About the Role
We are looking for a Compiler Code Generation Engineer to design and build the core code generation capabilities within our high-performance, portable AI compiler. This is a foundational engineering role where you will work directly on the subsystems responsible for translating high-level ML computations into optimized machine code across heterogeneous hardware targets.
If you enjoy working on instruction selection, register allocation, and low-level target-specific optimization, and you want that work to make an impact on the next era of AI infrastructure, this position is for you.
Role Responsibilities
- Participate in the design, development, maintenance, and enhancement of our heterogeneous AI compiler stack.
- Architect and deploy new code generation features based on our unique compiler architecture.

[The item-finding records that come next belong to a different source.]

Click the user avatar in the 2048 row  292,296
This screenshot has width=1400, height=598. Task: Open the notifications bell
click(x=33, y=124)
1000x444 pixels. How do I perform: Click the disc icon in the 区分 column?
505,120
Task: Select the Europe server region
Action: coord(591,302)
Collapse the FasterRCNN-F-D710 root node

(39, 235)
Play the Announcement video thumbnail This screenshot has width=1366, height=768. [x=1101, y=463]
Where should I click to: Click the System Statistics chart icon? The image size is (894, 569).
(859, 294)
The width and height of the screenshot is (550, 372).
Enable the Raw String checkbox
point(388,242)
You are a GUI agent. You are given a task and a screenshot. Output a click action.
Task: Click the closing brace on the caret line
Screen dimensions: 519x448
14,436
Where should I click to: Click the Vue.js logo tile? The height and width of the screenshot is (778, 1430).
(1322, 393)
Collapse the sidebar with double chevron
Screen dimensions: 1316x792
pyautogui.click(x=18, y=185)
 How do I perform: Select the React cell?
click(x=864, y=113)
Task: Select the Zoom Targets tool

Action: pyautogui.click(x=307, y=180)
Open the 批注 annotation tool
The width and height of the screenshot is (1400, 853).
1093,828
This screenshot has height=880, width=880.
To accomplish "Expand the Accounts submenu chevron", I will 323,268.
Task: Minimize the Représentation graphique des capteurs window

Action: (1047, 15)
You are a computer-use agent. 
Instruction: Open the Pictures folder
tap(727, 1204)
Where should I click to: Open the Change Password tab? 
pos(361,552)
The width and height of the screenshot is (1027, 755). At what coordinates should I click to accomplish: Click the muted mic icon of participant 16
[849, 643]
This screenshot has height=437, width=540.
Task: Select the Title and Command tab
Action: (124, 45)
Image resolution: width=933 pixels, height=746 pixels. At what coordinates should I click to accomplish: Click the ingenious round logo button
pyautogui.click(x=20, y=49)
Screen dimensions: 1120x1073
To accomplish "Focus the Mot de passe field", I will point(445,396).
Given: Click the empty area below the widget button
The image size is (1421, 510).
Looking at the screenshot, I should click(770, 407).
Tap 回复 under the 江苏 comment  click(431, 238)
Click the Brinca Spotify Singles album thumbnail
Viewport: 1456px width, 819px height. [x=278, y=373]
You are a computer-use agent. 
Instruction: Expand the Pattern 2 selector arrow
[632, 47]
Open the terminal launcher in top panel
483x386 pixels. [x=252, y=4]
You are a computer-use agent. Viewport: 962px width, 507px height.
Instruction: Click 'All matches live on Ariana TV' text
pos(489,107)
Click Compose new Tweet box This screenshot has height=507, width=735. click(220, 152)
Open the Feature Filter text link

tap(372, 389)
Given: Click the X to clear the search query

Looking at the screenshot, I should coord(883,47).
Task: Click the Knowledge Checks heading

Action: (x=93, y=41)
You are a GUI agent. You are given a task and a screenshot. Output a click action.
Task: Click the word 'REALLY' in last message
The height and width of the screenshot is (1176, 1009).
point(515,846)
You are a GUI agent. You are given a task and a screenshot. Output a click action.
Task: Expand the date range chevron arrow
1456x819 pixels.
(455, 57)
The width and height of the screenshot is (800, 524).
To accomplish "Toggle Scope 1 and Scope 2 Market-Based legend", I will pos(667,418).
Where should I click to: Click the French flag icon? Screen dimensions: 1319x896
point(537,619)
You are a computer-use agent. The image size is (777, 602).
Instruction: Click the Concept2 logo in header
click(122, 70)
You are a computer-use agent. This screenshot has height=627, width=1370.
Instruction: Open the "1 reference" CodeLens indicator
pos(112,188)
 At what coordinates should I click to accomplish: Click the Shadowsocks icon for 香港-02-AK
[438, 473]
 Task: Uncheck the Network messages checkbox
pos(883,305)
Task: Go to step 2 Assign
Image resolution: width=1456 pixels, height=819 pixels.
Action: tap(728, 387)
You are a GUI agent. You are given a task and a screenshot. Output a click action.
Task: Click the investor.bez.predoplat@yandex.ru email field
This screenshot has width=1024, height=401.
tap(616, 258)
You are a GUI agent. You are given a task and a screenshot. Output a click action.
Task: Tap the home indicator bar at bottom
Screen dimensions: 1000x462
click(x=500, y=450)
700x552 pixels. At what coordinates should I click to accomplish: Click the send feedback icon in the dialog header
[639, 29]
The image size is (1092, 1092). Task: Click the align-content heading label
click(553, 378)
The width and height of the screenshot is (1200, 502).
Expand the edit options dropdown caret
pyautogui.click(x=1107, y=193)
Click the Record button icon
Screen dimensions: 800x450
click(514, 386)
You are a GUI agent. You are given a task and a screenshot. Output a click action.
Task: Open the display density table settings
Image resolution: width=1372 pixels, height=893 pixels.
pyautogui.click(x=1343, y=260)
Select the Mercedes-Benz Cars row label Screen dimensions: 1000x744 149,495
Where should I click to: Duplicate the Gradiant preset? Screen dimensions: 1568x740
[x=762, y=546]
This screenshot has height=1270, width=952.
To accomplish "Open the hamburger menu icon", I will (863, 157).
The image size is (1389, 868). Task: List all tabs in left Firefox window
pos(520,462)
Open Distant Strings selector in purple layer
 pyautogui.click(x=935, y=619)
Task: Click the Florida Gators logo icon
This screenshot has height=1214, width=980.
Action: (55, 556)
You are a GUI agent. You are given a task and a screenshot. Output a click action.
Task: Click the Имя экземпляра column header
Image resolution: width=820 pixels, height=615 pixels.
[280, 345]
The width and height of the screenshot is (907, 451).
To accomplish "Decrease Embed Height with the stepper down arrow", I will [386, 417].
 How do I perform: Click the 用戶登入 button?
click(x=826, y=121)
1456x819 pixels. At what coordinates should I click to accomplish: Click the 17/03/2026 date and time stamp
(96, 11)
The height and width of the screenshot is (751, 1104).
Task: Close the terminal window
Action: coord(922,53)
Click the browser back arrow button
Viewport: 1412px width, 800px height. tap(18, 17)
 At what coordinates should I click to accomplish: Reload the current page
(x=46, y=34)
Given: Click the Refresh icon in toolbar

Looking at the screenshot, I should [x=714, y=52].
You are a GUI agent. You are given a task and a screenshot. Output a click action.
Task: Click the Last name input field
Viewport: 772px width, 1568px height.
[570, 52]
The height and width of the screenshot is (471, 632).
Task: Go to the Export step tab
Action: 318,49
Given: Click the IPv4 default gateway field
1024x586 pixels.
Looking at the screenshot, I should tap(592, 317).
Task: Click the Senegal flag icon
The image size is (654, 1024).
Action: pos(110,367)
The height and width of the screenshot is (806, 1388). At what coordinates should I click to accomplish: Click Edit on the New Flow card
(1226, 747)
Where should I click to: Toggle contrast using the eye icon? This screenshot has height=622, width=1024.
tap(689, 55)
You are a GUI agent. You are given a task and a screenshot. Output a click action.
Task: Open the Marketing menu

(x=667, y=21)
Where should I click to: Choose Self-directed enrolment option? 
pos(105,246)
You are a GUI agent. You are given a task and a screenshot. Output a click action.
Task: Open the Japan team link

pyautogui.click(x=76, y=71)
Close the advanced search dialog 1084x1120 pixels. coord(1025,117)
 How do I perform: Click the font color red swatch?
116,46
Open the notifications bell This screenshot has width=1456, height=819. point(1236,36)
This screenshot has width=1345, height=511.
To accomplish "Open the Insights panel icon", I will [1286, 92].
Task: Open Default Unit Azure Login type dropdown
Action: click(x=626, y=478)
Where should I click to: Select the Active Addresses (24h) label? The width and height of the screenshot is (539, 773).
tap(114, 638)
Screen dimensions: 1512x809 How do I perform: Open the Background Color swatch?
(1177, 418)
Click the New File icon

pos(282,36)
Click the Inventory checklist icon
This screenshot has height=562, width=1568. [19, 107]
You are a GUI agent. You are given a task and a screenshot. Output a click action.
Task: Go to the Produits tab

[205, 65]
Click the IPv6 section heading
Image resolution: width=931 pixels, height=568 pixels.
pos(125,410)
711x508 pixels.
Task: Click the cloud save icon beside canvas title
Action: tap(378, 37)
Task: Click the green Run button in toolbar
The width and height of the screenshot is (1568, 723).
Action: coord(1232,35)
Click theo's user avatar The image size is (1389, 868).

- Recommend architectural extensions and upgrades in response to evolving hardware capabilities and ML model designs.
- Utilize cutting-edge parallelization and partitioning methodologies to automate kernel generation and unlock high-performance execution paths.
- Analyze profiling and performance data to uncover optimization gaps and deliver measurable system gains.
- Work alongside our product team to map the changing requirements of ML engineers into concrete architectural features.
Key Requirements
- BS degree in Computer Science, Computer Engineering, Electrical Engineering, or equivalent practical experience.
- 4+ years of professional experience developing compiler software.
- Thorough understanding of compiler algorithms and data structures.
- Practical experience with and strong interest in low-level code generation, target-specific optimizations, and object file manipulation.
- 4+ years of hands-on experience utilizing C/C++.
- Strong verbal and written communication skills, with the ability to author clear, concise technical documentation.
Preferred Skills and Experience
- Master's or PhD in Computer Science, Computer Engineering, Electrical Engineering, or equivalent.
- Solid understanding of classic compiler mechanics: instruction selection, register allocation, dominance analysis, and def-use chains.
- Familiarity with binary interfaces, calling conventions, APIs, linking, and relocations.
- Practical working knowledge of the LLVM infrastructure.
- Direct experience handling loop optimizations, vectorization, unrolling, fusion, and parallelization.
- Familiarity with modern machine learning workloads and their associated hardware constraints.